Lumbar puncture - some of the cerebrospinal fluid is removed from the base of the spine. If this improves the patient's gait or mental abilities, fitting a shunt will probably help him/her.
Lumbar infusion test - a needle is inserted through the skin of the lower back into the spine. Measurements are then taken of cerebrospinal fluid pressure (CSF) as fluid is injected into the spine. The surgeon will then be able to determine the pressure of the CSF. Patients usually benefit from having a shunt fitted if their CSF pressure is over a certain limit.
Complications of hydrocephalus
Hydrocephalus severity depends on several factors, including at what age it developed and how it progressed. If the condition is advanced when the baby is born, it is more likely there will be brain damage and physical disabilities. If cases are not so severe and treatment is proper and prompt, the outlook is much better.

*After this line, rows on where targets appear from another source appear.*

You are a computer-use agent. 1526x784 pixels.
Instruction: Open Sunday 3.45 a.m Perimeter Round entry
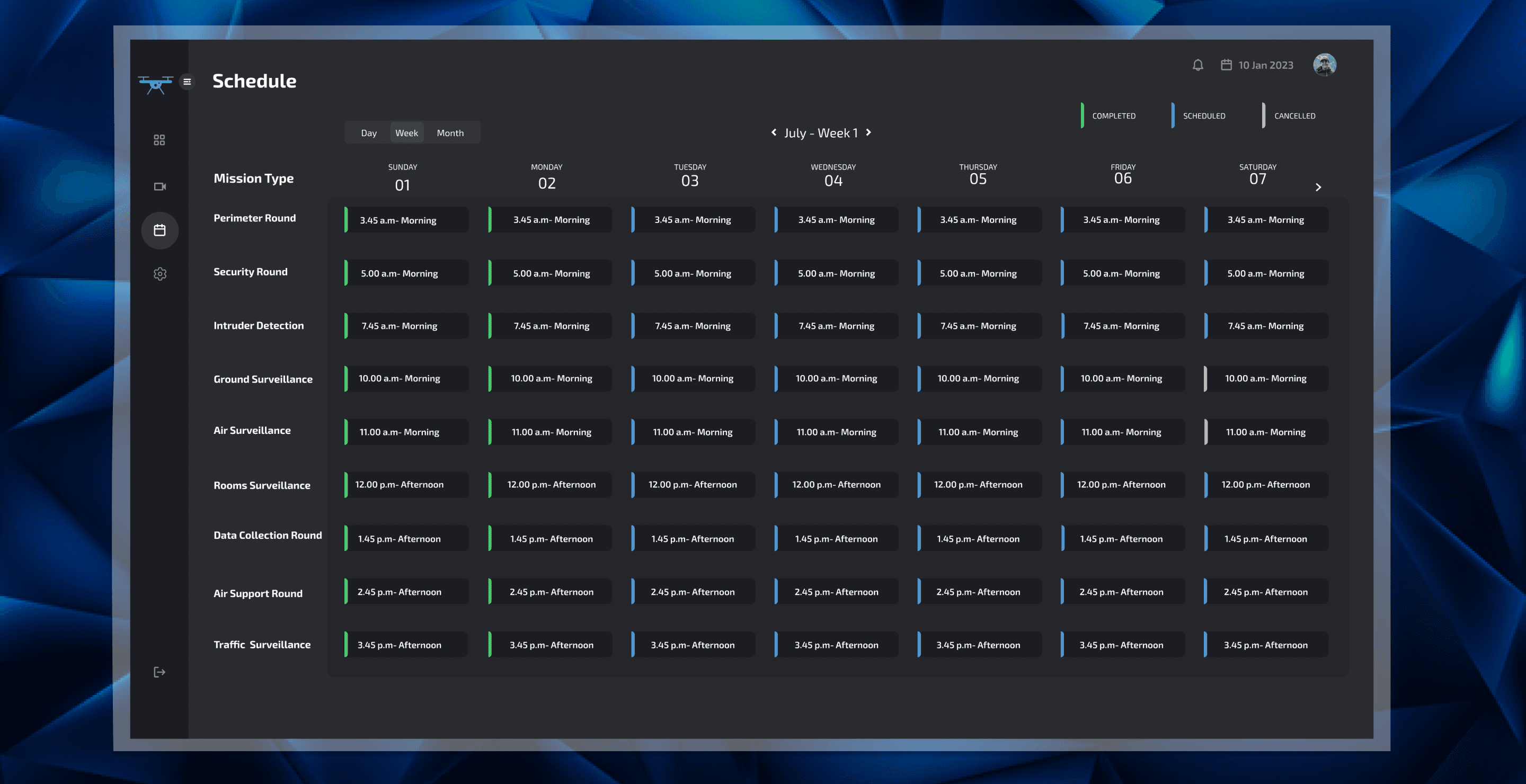coord(406,220)
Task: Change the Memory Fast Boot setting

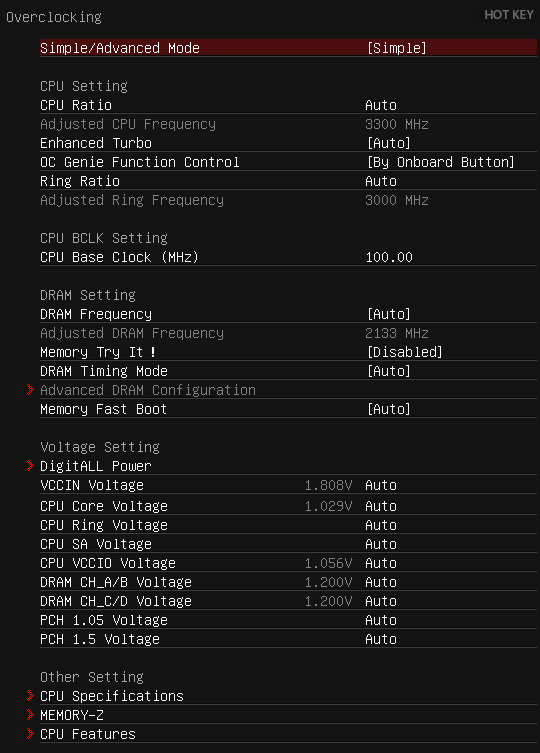Action: [288, 409]
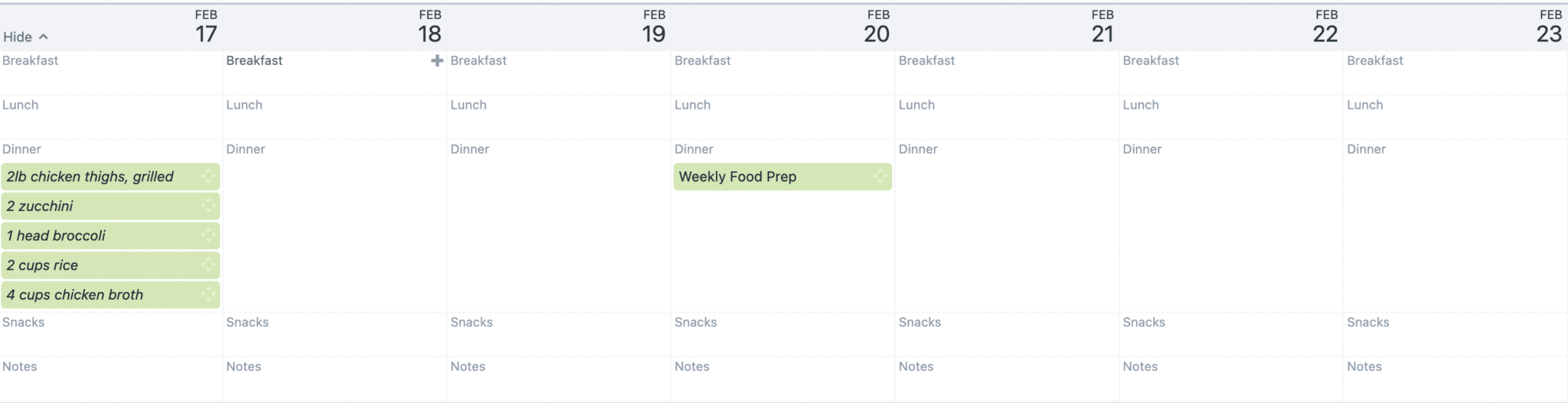
Task: Select the Feb 23 date header
Action: coord(1550,27)
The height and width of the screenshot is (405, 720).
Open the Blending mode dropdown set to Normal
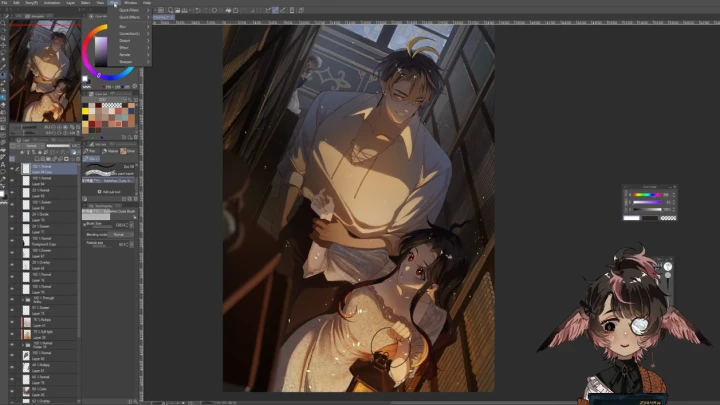point(120,235)
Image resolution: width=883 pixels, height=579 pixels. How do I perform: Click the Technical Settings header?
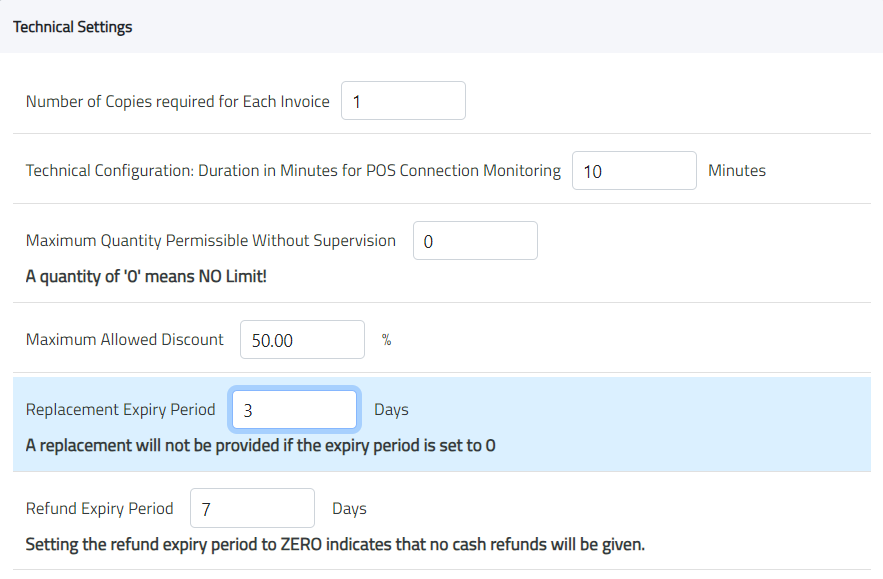point(72,27)
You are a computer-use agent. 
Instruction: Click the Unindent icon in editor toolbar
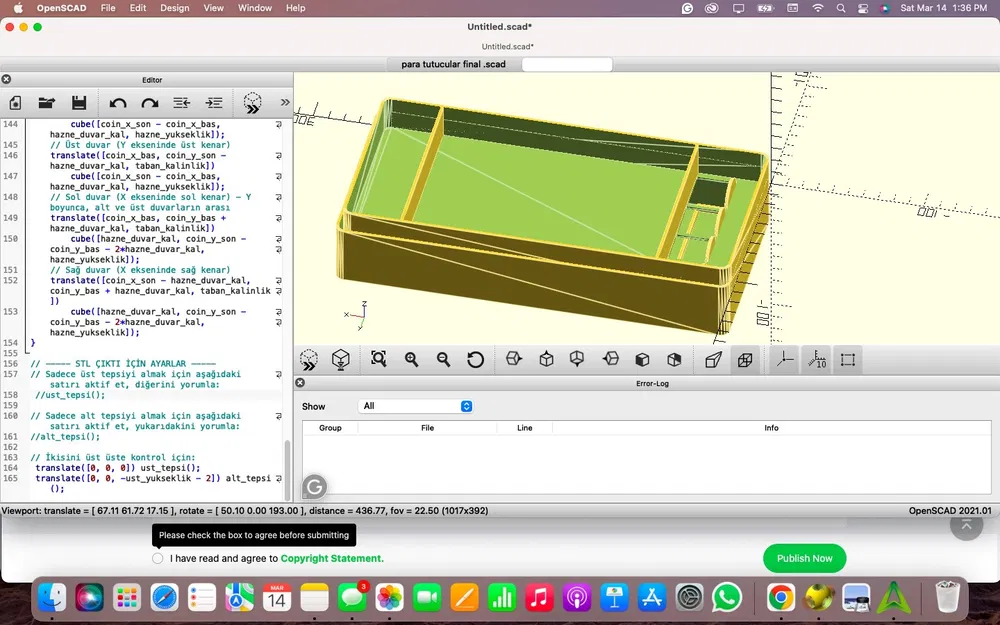click(x=182, y=102)
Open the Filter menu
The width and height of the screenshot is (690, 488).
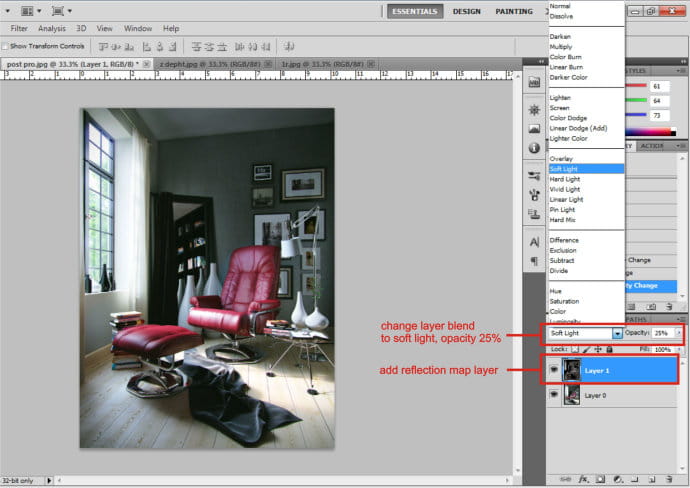[x=19, y=28]
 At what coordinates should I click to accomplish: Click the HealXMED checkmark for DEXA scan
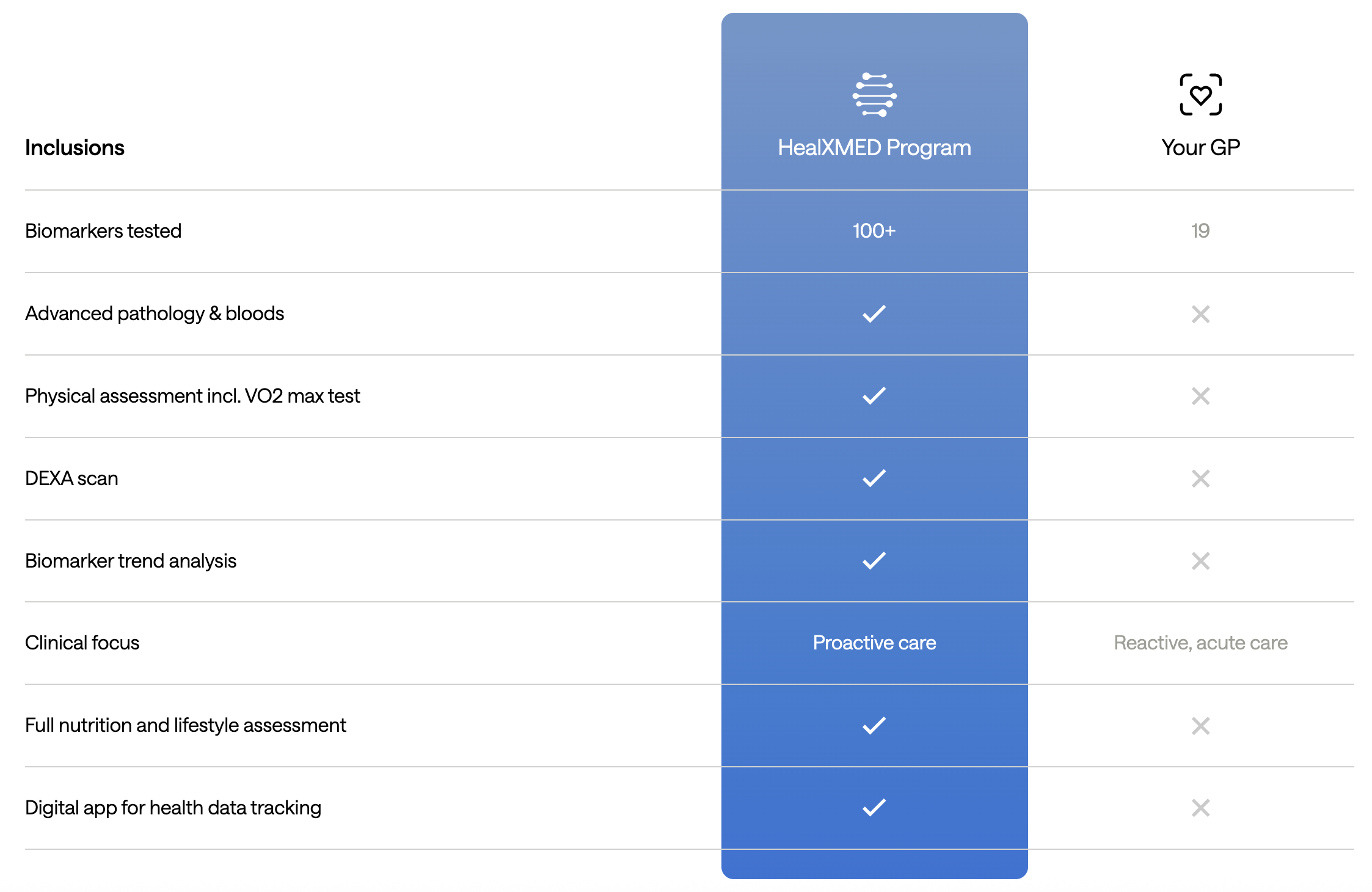coord(874,478)
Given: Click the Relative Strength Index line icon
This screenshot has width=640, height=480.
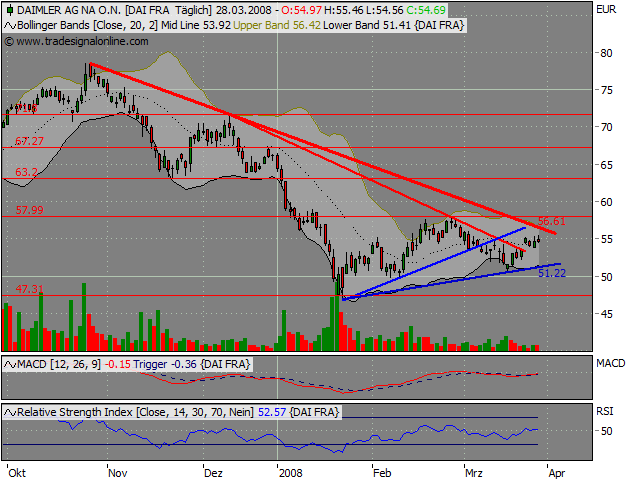Looking at the screenshot, I should 9,411.
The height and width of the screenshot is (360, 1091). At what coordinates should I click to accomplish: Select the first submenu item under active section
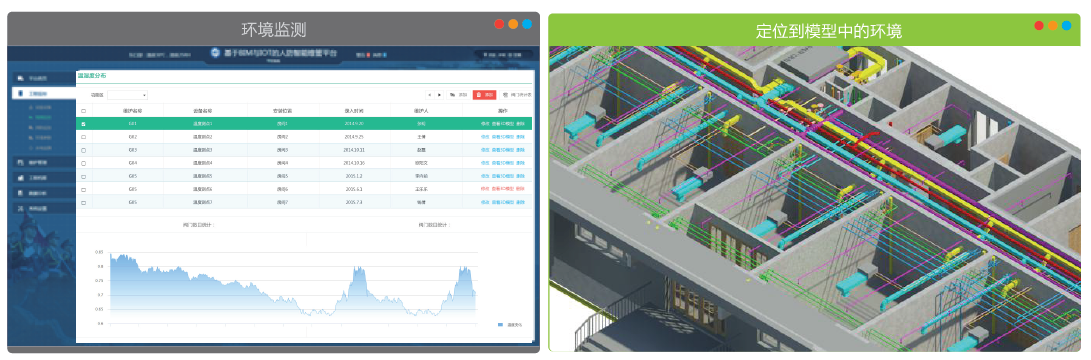coord(42,107)
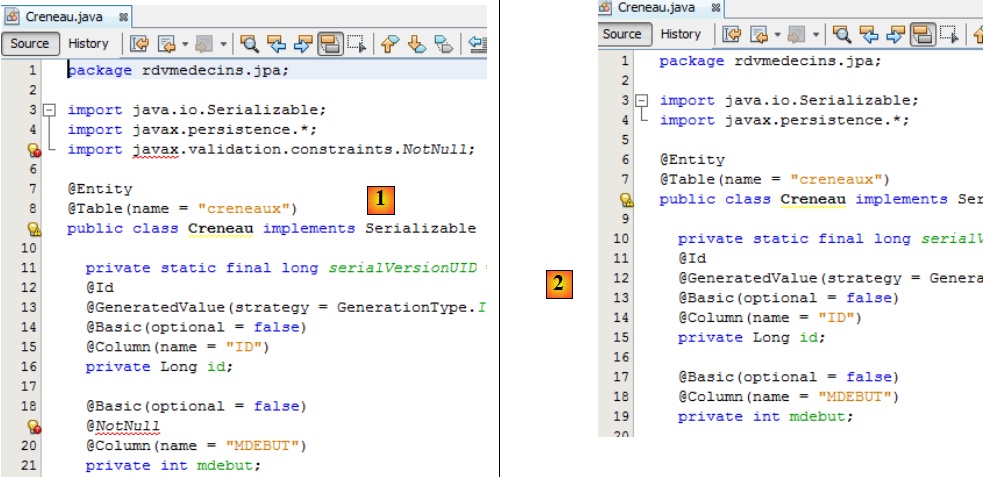Image resolution: width=984 pixels, height=477 pixels.
Task: Click Find Selection magnifier in left editor
Action: pos(249,44)
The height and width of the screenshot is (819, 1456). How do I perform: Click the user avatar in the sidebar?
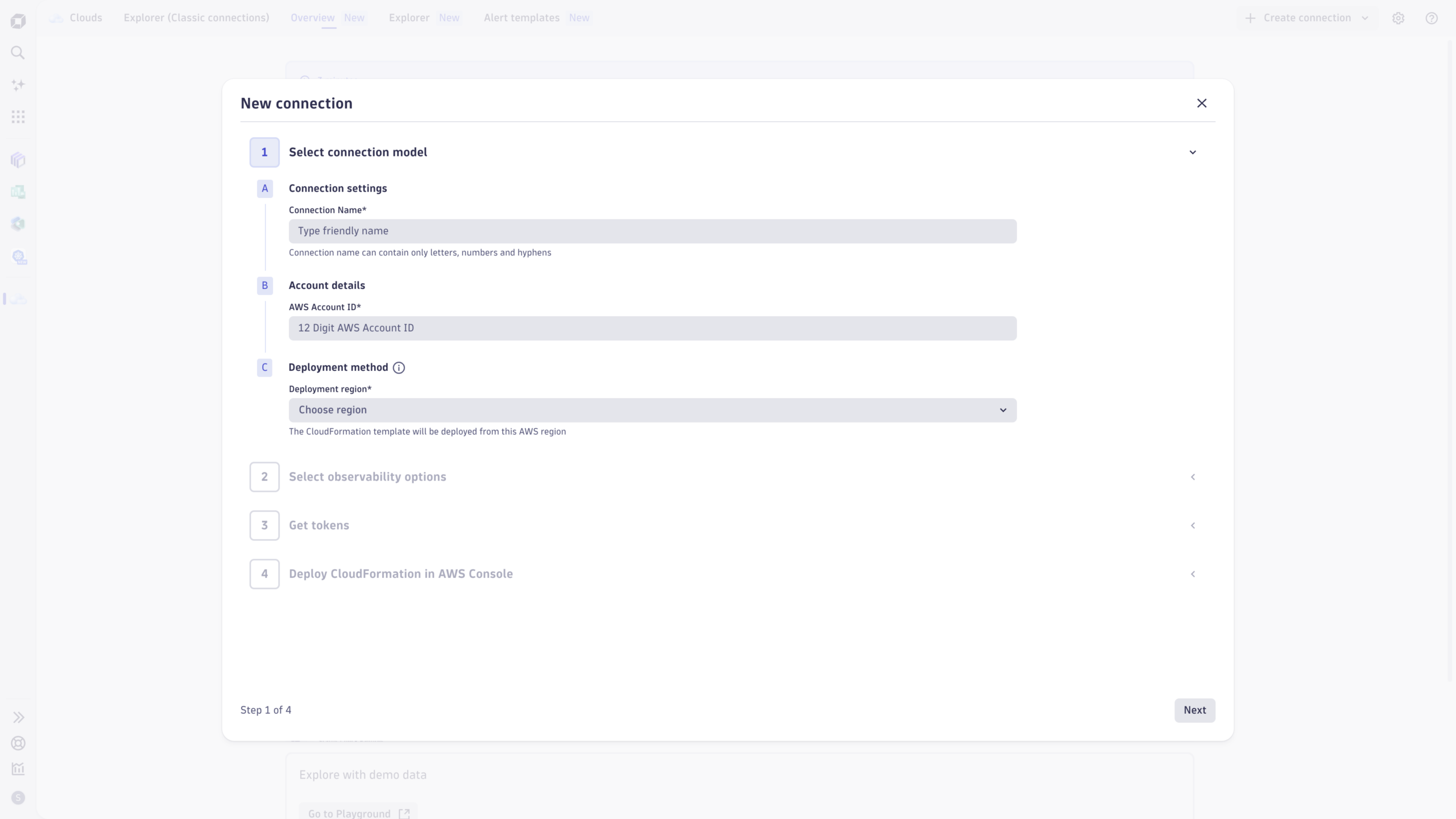coord(18,798)
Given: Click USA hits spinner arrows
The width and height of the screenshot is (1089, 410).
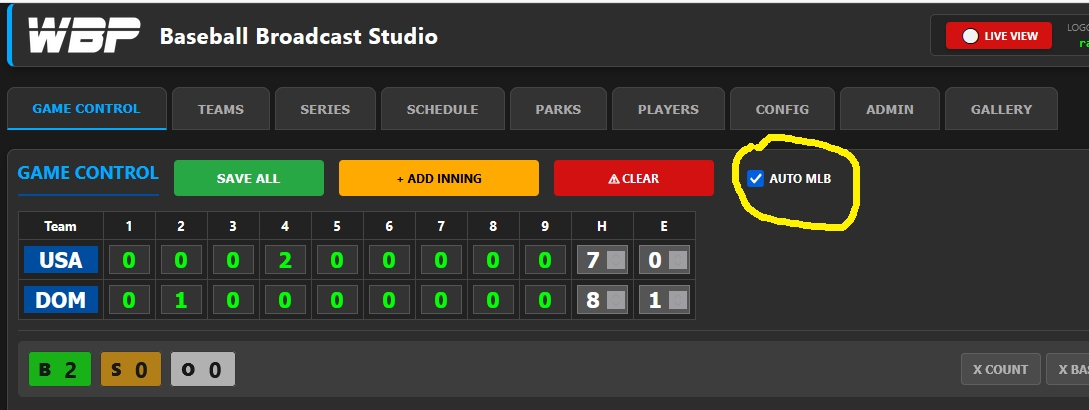Looking at the screenshot, I should 616,261.
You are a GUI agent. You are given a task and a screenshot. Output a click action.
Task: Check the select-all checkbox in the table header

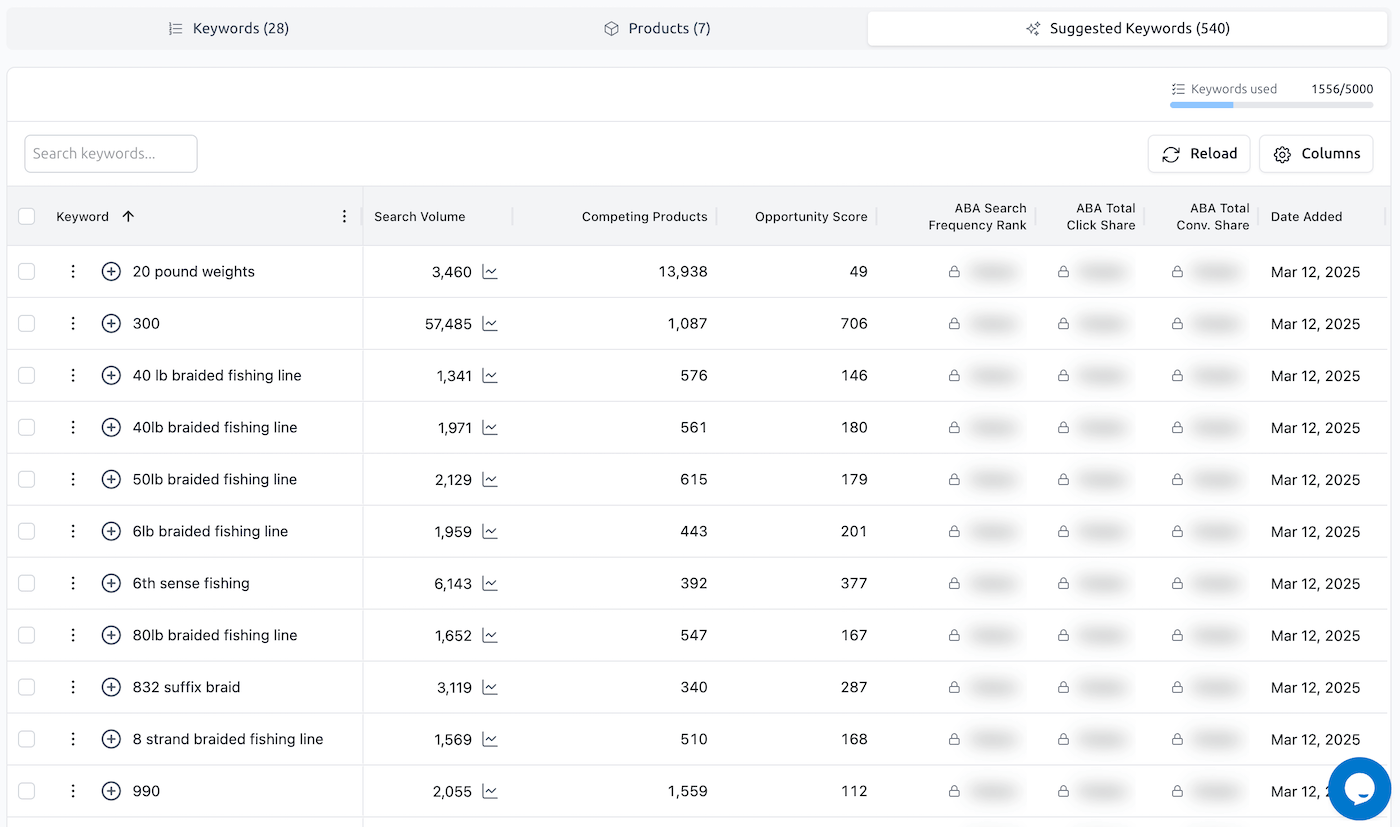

Problems with the shunt - shunt blockage occurs in 20% of cases during the first year; after that the risk drops to 5%. Approximately 3% to 12% of shunts may have an infection; experts say the risk is linked to the patient's age and general state of health.
A patient with a malfunctioning shunt will have hydrocephalus symptoms and should be treated immediately.
Babies with congenital hydrocephalus may experience some kind of permanent brain damage, which may result in long-term complications. Examples include:
- A limited attention span
- Learning difficulties
- Physical coordination problems
- Problems with memory
- Speech problems
- Vision problems.
Prevention of hydrocephalus
Pregnancy - regular prenatal care can significantly reduce the risk of having a premature baby, which reduces the risk of the baby developing hydrocephalus.
Infectious diseases - make sure you have had all your vaccinations and attended all the screenings that are recommended for you.
Meningitis vaccine - meningitis used to be a common cause of hydrocephalus. Ask your doctor whether you should be vaccinated. Vaccination is recommended for individuals who are travelling to parts of the world where meningitis is common, people with terminal complement deficiency (an immune system disorder), patients who either had their spleen removed or have a damaged spleen, and military personnel.
Preventing head injuries
Car seat belts:
- Wear a seatbelt every time you drive your car or ride as a passenger.
- Make sure children are buckled up using either a safety seat, booster seat, or a seat belt that is suitable for the child's size and age. When children outgrow their safety seats - usually when they weight about 40 pounds (18 kilos) - they should start using a booster seat.
- Children should continue using the booster seat until the lap/shoulder belts fit properly; usually when they are about 4ft 9inches (1meter 45 centimeters) tall.
Drinking and driving
Never drive when you are under the influence of alcohol.
Helmets or specific protective headgear should always be worn when:
bicycle helmets save lives
- Batting in baseball/softball or cricket (and running bases in baseball)
- Engaged in contact sports, such as karate, boxing, or American football
- Riding a horse
- Riding on a motorbike, bicycle, snowmobile, scooter, or all-terrain vehicle (both riders and passengers)
- Using a skateboard
- When roller-skating or in-line skating.
Living areas for seniors (UK: elderly people):
- Grab bars should be installed next to the bathtub, shower and/or toilet
- Seniors should keep physically active to make sure lower body strength and balance is adequate (thus lowering the risk of falls)
- Make sure lighting in the house is bright enough
- On bathtub and shower floors use nonslip mats
- Remove throw rugs and other objects which may be cause tripping
- Stairways should ideally have handrails on both sides.
Living areas for children:
- Install window guards
- Place safety gates at the bottom and top of stairs if the children are young.
Children's play areas
The ground surface of a child's playground should be made of hardwood mulch, sand or some specific shock-absorbing material.
Firearms should be stored, unloaded, in a locked safe or cabinet. Bullets should not be stored in the same location.